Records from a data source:
▬▬▬

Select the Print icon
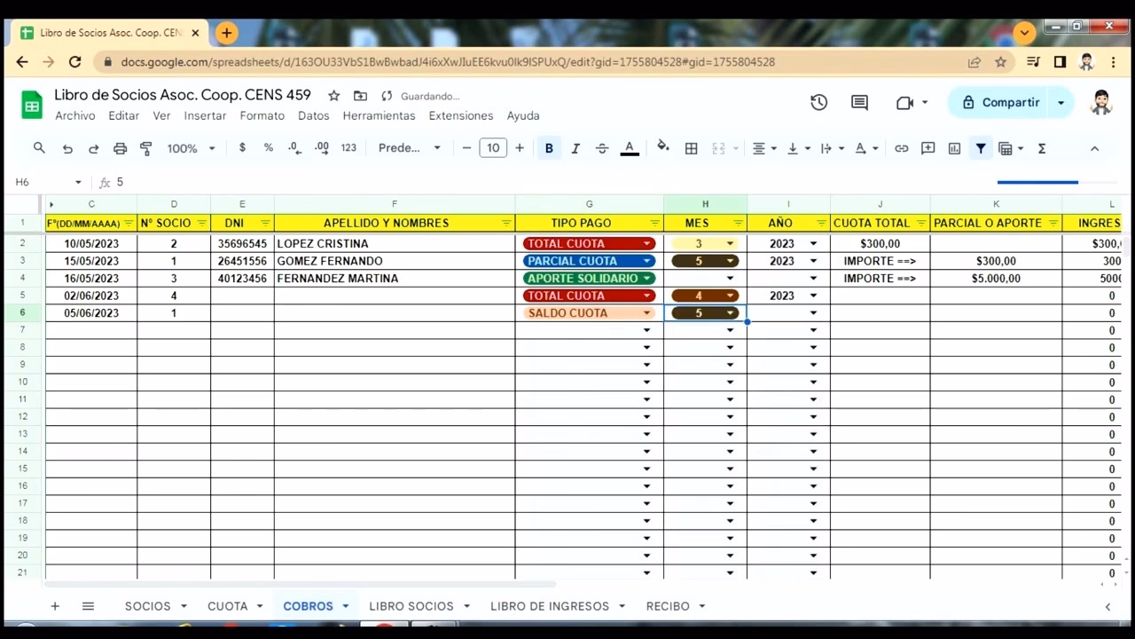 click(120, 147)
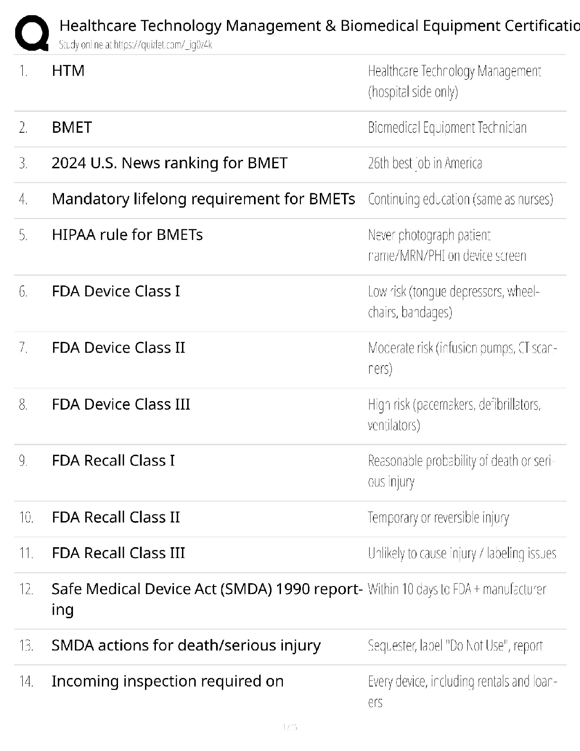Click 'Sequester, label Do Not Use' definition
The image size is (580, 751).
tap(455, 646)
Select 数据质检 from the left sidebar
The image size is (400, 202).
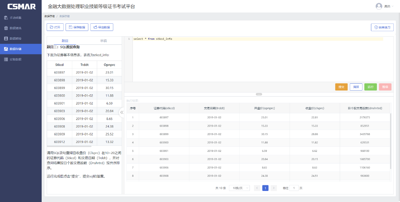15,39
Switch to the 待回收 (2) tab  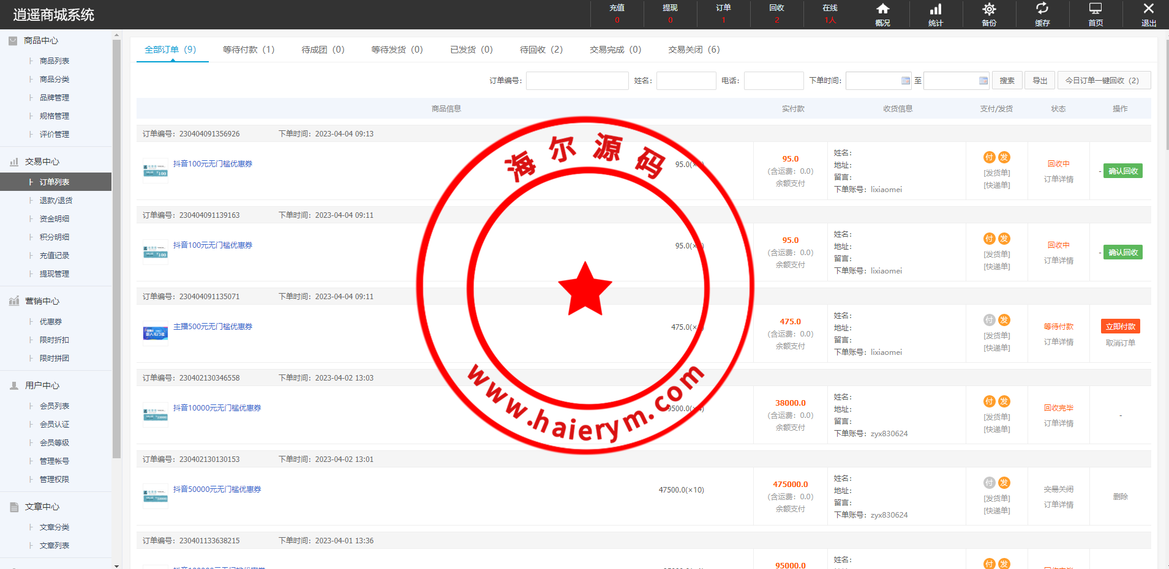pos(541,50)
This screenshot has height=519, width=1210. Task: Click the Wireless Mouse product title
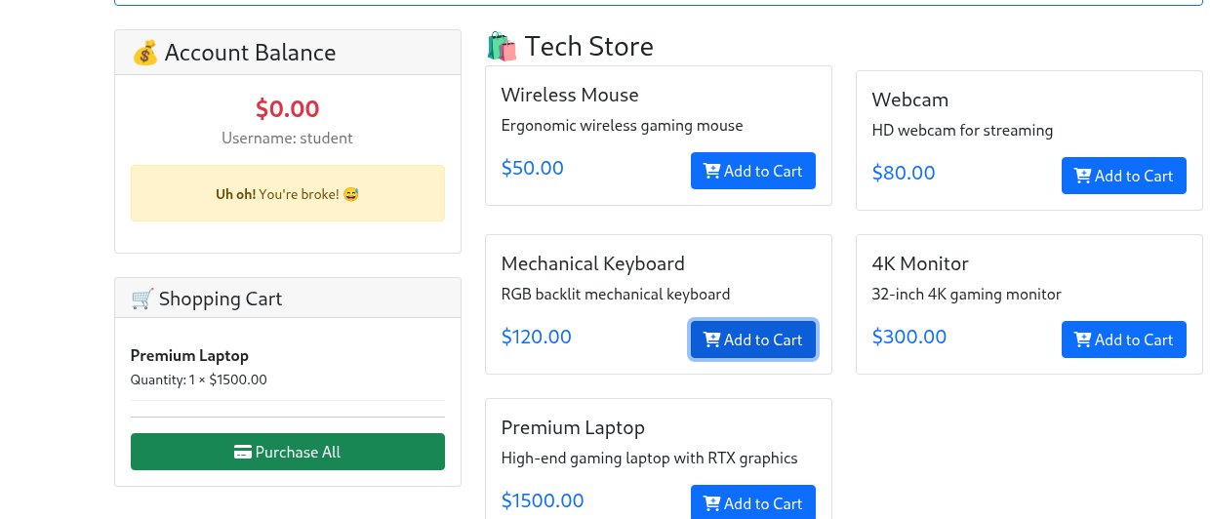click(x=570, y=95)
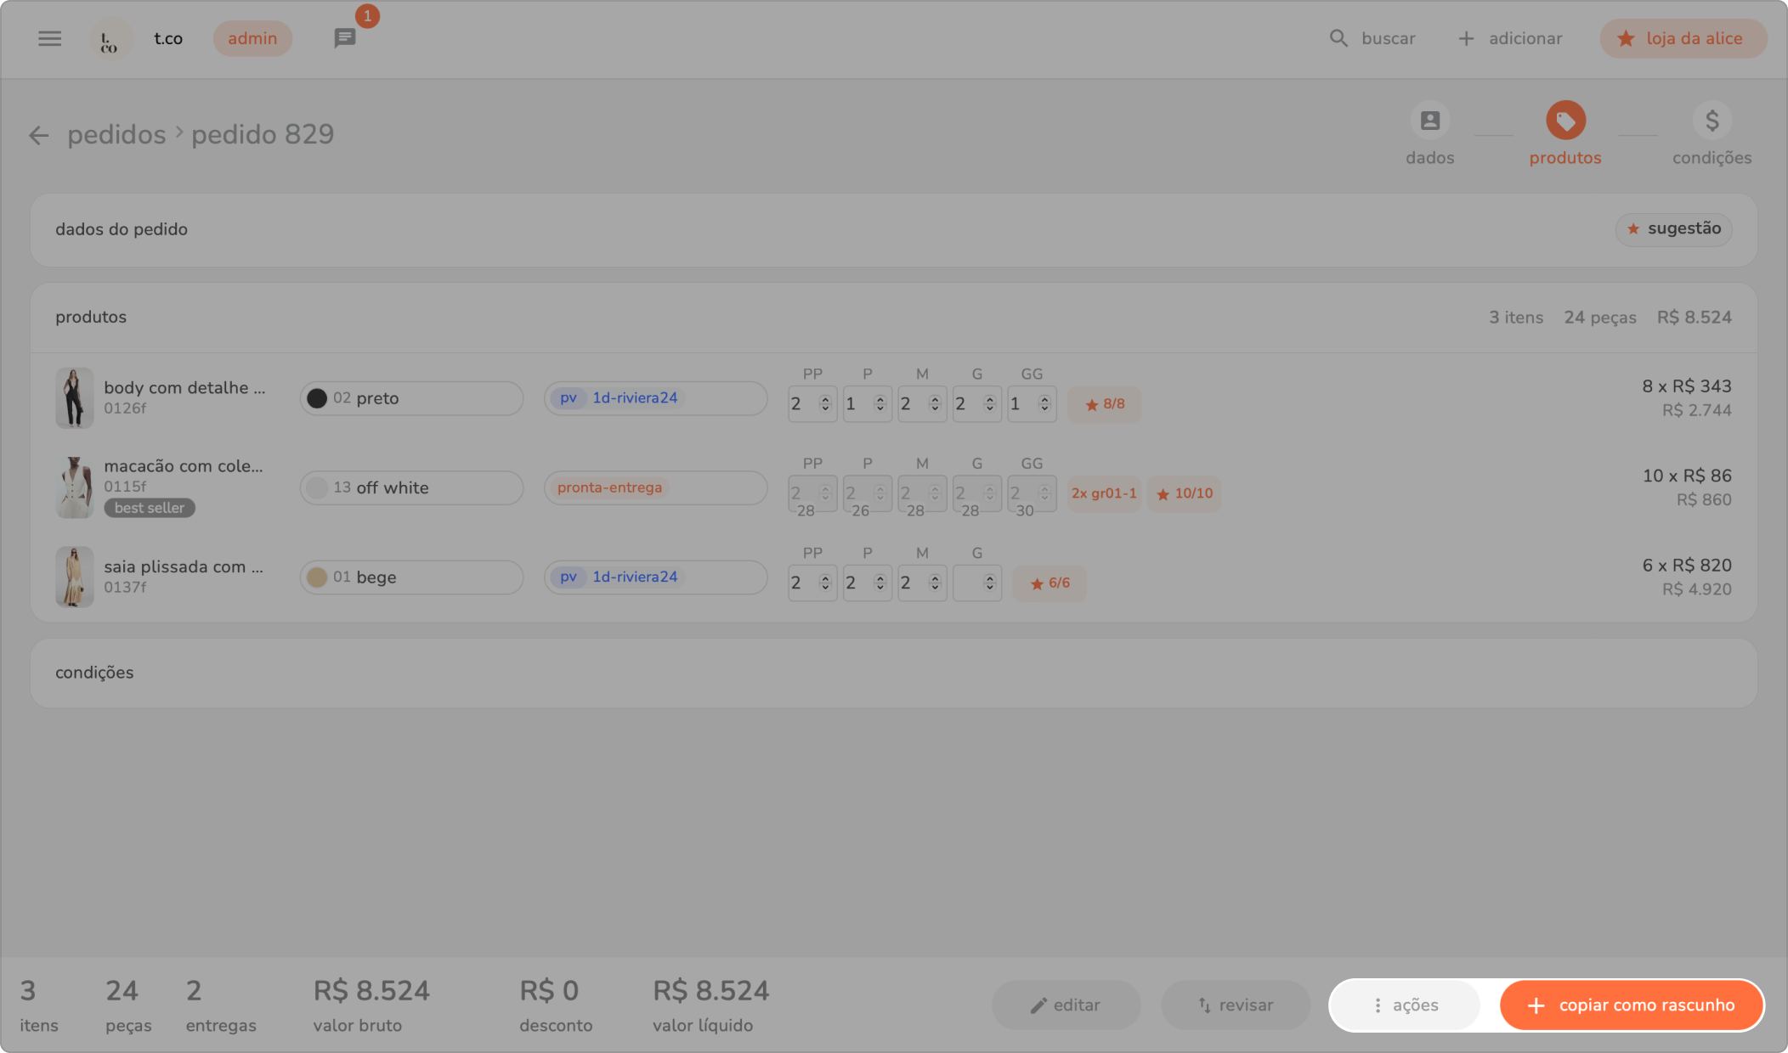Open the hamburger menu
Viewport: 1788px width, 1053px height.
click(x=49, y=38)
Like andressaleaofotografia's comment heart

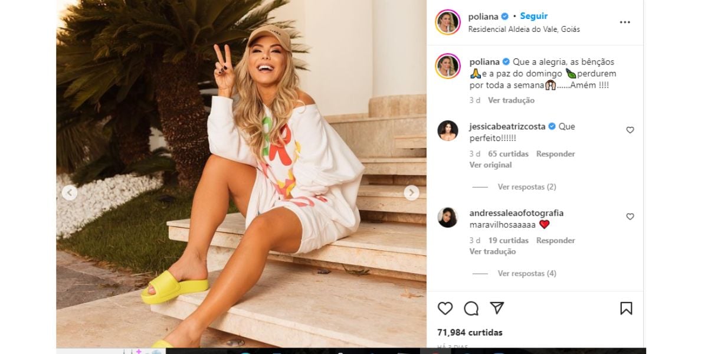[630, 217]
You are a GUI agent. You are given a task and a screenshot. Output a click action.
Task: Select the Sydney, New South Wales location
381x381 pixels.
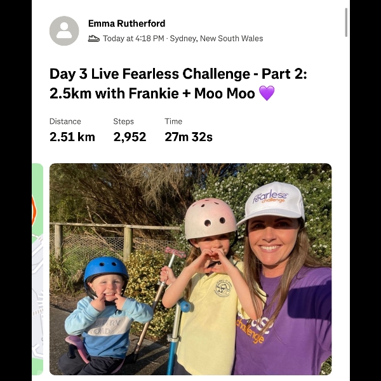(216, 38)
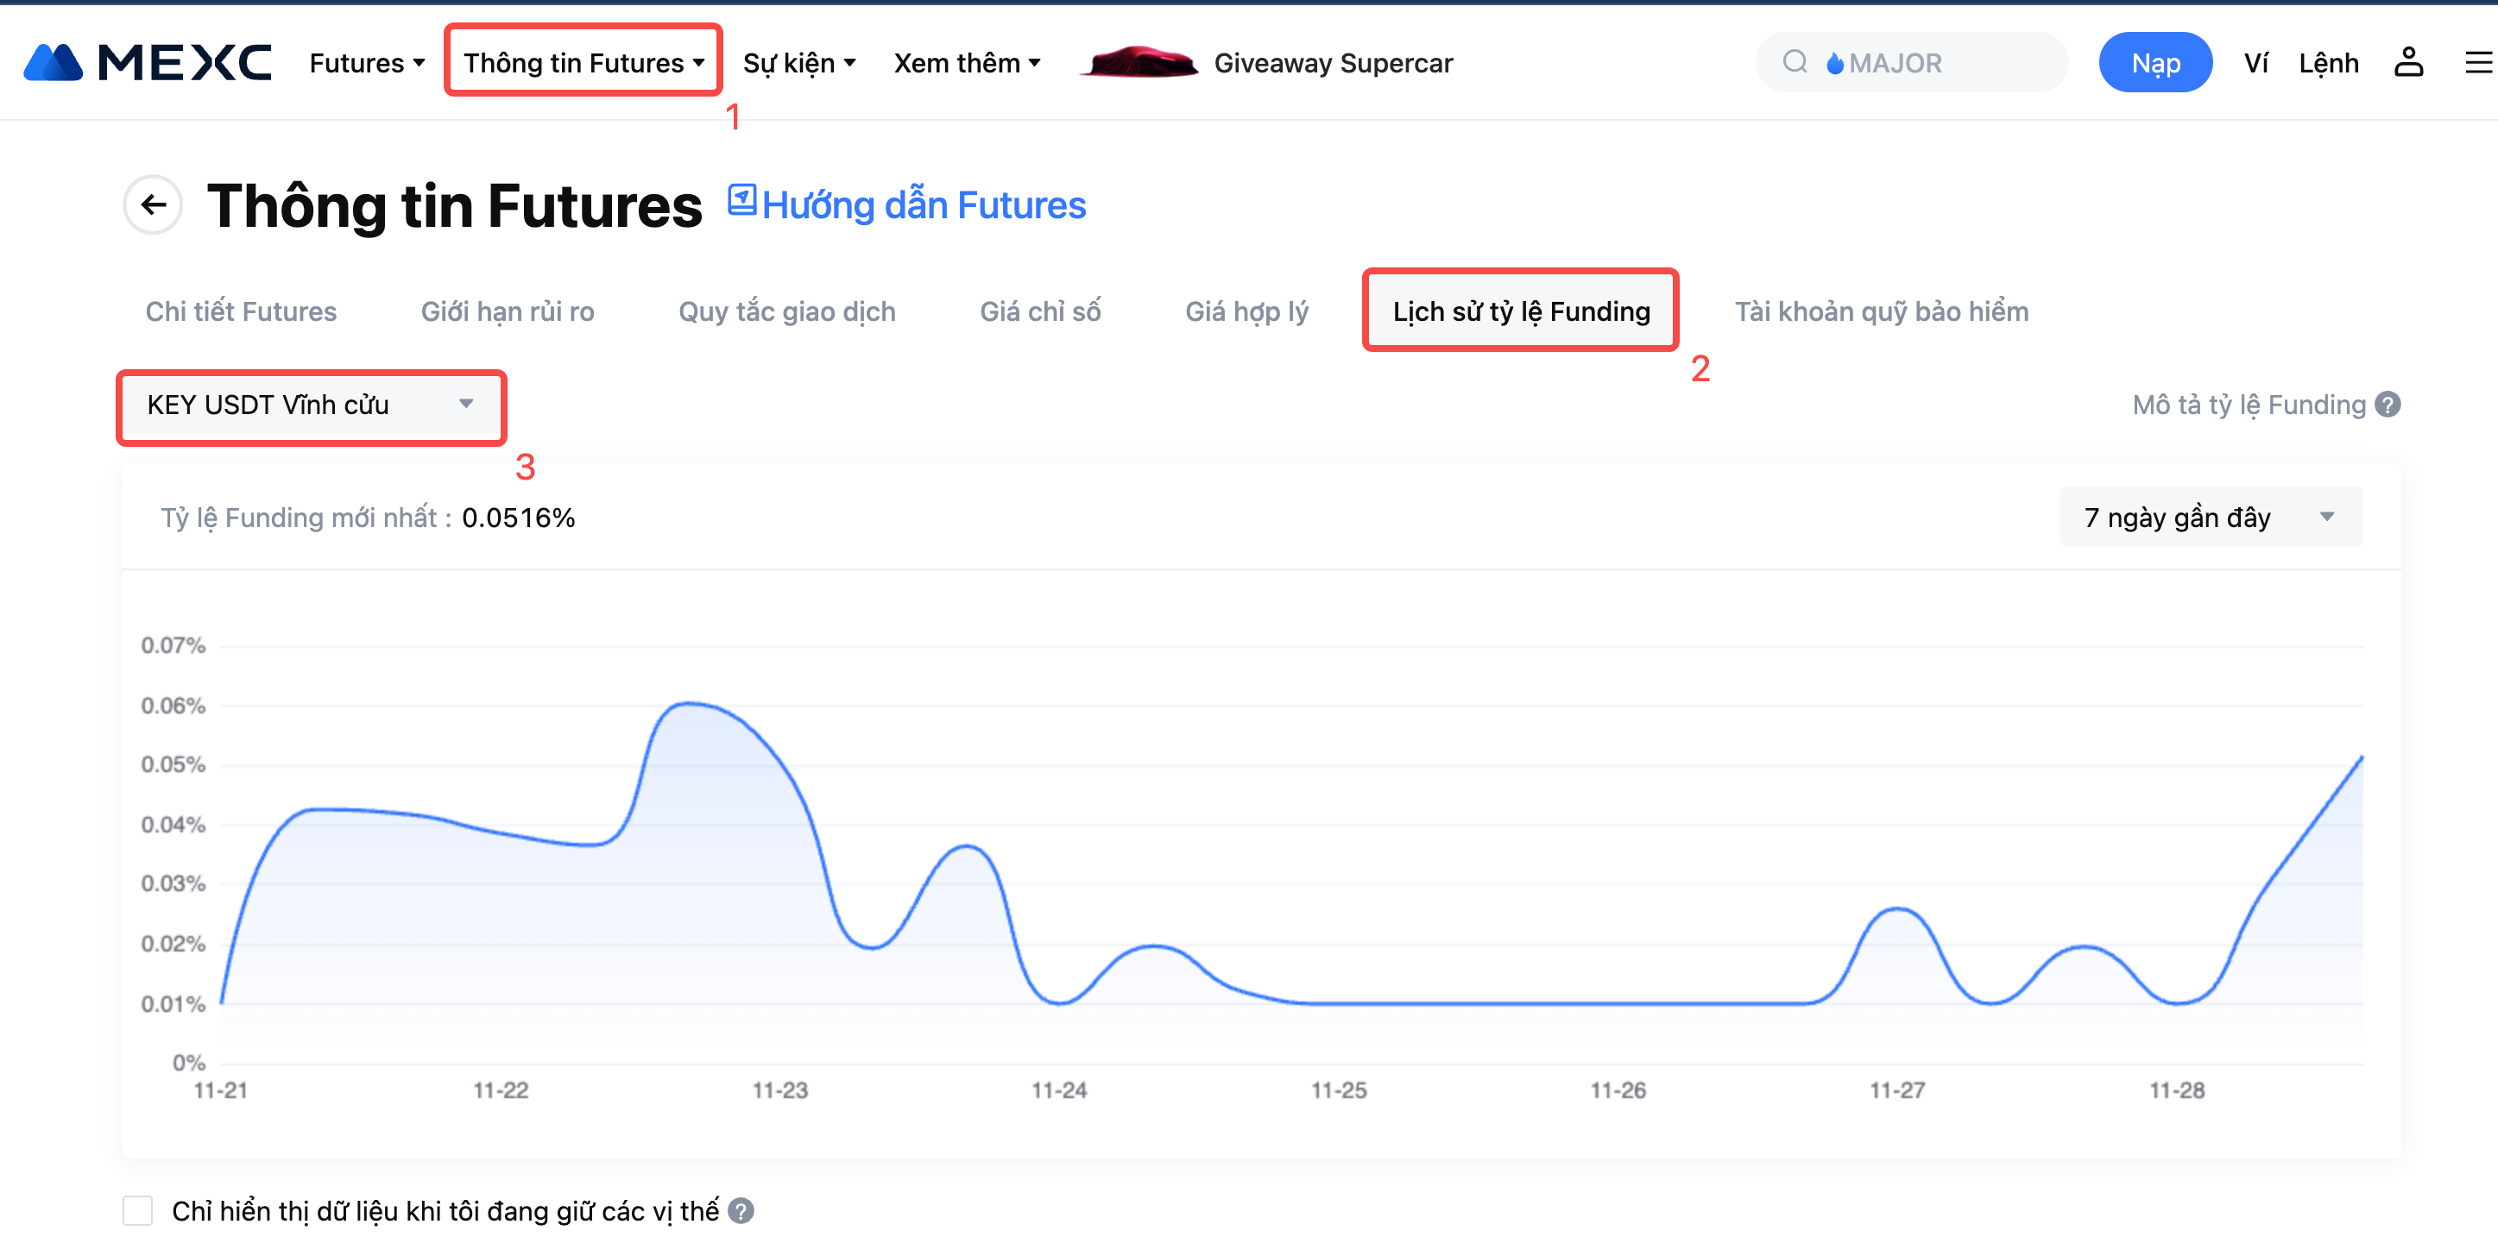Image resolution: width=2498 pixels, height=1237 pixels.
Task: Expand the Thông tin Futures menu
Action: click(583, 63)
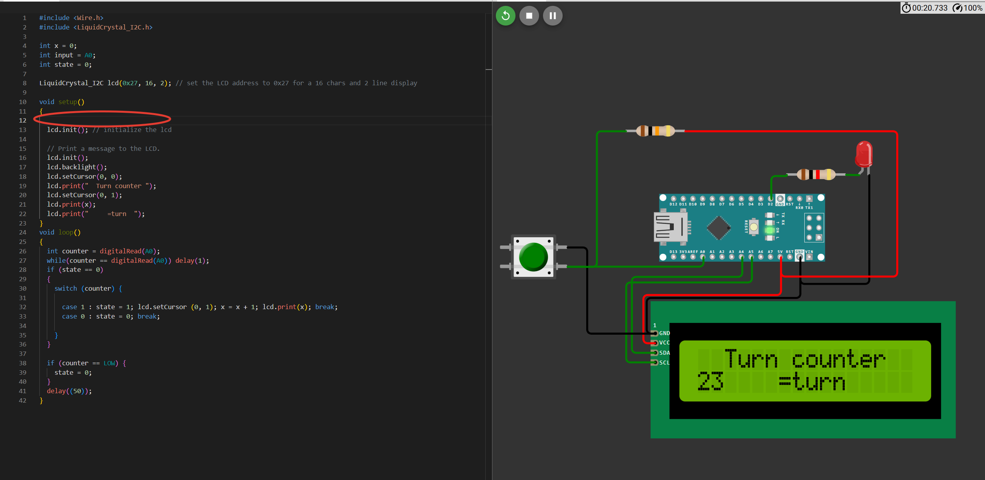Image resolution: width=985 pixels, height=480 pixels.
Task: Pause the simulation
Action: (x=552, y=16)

▬▬▬

Copy the records above word for word, beginning at the line that contains "You are a GUI" and stopping after the line that contains "Task: Pause the simulation". Leave the pictures out of your copy.

You are a GUI agent. You are given a task and a screenshot. Output a click action.
Task: Select the Sydney, New South Wales location
381x381 pixels.
(216, 38)
Image resolution: width=2498 pixels, height=1237 pixels.
Task: Expand the Thông tin Futures menu
Action: click(583, 63)
Image resolution: width=985 pixels, height=480 pixels.
Task: Pause the simulation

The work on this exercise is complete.